Soon pecan pralines were appearing all across South Louisiana. In New Orleans a good praline was soon a marketable commodity, and enterprising Slaves and Free Women of Color (known as Pralinieres) began selling their sugary-sweet confection on the streets of the French Quarter. Sailors and merchants visiting the thriving port city of New Orleans were soon carrying the tales of the candy back to their far-flung homes where their wives, mothers and sisters adapted the recipe to their local ingredients.

During the late 1700’s early 1800’s the traditional praline ingredients were water, sugar, and pecans. Brown or raw sugar was abundant in South Louisiana but typically the white refined product was available in the Northeast and Midwest. So the first clue to the origin of your recipe is the type of sugar used. If your favorite praline recipe has brown sugar it probably hails from the south. If it contains just white sugar it is probably a Northeast or Midwest version.
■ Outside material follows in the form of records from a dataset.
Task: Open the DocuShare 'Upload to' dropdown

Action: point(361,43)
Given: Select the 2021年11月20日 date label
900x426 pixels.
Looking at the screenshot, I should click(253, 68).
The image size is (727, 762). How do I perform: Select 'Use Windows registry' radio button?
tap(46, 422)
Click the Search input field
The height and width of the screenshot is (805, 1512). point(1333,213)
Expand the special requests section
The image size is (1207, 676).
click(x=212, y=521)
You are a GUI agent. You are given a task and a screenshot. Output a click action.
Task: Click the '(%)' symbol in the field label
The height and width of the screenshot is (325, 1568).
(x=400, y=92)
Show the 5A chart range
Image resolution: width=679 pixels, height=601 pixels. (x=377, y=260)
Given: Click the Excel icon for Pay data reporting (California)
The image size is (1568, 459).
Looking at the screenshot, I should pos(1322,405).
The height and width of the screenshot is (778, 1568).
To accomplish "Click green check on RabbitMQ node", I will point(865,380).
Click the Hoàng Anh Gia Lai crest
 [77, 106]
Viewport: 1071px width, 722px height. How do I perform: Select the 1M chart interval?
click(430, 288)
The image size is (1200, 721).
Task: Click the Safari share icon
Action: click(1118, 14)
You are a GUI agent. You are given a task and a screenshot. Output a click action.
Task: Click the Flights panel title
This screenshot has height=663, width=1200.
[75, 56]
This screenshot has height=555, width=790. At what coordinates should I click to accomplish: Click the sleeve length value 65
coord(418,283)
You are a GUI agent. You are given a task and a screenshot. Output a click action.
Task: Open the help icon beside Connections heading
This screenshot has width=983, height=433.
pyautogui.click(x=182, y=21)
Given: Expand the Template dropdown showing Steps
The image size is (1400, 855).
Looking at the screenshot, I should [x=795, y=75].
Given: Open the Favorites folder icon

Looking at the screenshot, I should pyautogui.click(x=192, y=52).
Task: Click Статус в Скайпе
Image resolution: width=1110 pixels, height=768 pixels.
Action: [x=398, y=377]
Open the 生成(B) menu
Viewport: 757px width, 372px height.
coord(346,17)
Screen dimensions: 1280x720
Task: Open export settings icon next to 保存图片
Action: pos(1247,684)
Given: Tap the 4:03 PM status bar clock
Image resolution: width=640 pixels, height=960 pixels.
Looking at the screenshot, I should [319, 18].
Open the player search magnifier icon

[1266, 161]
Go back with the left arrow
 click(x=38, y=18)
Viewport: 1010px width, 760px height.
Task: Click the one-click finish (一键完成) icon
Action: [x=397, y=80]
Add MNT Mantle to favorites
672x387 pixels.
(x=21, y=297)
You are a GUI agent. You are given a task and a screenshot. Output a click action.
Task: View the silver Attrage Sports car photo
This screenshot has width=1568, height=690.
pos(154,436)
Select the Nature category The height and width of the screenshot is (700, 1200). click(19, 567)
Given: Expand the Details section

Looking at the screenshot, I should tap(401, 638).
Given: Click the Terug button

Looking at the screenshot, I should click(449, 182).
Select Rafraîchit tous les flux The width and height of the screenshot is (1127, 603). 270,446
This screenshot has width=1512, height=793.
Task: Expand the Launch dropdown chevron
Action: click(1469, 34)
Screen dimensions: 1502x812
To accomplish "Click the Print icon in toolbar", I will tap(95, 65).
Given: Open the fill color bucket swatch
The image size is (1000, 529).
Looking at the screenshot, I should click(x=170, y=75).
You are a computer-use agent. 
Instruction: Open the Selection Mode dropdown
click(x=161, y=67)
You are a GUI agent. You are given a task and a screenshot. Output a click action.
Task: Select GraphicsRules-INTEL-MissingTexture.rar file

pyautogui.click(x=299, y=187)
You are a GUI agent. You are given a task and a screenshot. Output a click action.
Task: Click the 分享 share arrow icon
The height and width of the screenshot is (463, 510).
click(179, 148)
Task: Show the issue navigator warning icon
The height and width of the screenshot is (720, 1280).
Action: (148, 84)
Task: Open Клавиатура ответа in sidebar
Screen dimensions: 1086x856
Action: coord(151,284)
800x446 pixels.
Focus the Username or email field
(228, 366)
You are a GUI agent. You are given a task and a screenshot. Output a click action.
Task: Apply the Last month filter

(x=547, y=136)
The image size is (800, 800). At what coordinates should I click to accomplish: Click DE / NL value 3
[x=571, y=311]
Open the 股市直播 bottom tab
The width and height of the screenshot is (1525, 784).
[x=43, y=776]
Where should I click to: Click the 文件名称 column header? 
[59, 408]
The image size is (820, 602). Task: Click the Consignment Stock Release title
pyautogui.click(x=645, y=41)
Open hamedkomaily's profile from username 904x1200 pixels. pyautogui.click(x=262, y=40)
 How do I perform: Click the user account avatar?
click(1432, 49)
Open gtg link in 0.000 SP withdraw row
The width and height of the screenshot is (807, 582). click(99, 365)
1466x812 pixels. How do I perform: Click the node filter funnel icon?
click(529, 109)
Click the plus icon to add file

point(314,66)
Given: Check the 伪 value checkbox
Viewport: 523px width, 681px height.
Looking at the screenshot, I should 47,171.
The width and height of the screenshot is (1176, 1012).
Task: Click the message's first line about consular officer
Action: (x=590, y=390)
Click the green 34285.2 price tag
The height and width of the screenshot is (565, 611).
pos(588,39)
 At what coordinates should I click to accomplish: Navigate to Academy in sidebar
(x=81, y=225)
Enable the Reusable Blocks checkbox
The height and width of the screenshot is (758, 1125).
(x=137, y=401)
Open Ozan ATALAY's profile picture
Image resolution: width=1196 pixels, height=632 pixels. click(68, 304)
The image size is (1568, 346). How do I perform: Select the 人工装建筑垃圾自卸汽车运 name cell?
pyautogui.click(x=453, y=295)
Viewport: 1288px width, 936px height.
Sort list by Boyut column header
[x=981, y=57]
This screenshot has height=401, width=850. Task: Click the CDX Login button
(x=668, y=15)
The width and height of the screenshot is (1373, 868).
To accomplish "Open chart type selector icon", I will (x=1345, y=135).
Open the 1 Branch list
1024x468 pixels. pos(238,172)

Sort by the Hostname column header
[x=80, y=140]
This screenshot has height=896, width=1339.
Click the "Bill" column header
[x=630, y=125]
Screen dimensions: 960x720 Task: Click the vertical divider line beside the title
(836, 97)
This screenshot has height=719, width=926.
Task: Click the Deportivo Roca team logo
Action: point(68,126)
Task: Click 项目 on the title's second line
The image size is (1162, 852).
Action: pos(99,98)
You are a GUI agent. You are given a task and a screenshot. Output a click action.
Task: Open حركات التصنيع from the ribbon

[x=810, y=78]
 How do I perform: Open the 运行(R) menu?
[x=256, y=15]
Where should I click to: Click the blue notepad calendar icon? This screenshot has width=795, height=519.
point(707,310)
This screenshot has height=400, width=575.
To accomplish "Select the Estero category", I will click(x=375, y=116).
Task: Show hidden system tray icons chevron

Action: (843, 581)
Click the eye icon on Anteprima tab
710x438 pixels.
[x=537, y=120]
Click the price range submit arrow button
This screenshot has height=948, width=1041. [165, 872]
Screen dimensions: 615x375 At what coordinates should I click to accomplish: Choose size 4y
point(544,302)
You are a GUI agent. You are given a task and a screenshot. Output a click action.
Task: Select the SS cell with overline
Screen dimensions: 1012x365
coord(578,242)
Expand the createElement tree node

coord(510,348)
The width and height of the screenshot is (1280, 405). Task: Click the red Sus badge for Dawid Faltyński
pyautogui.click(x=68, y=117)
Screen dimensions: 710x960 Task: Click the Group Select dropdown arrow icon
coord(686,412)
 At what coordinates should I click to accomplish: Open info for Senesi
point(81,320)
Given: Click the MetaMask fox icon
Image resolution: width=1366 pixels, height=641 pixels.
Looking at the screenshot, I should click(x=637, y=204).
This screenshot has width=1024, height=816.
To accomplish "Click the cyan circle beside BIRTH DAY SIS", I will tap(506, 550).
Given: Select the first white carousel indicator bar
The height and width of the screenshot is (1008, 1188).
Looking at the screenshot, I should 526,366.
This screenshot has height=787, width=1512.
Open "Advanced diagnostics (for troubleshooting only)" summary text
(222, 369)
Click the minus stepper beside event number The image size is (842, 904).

It also should be noted that the pralines sold on the streets of New Orleans’ pralines probably didn’t include cream. I discovered a recipe published in 1879 by the Godchaux Sugar Refinery (located in Reserve, Louisiana) titled Old-Fashioned Pecan Pralines. No milk or cream is used in this recipe, just water. (see Godchaux’s Old-Fashioned Pecan Pralines in the recipe section.)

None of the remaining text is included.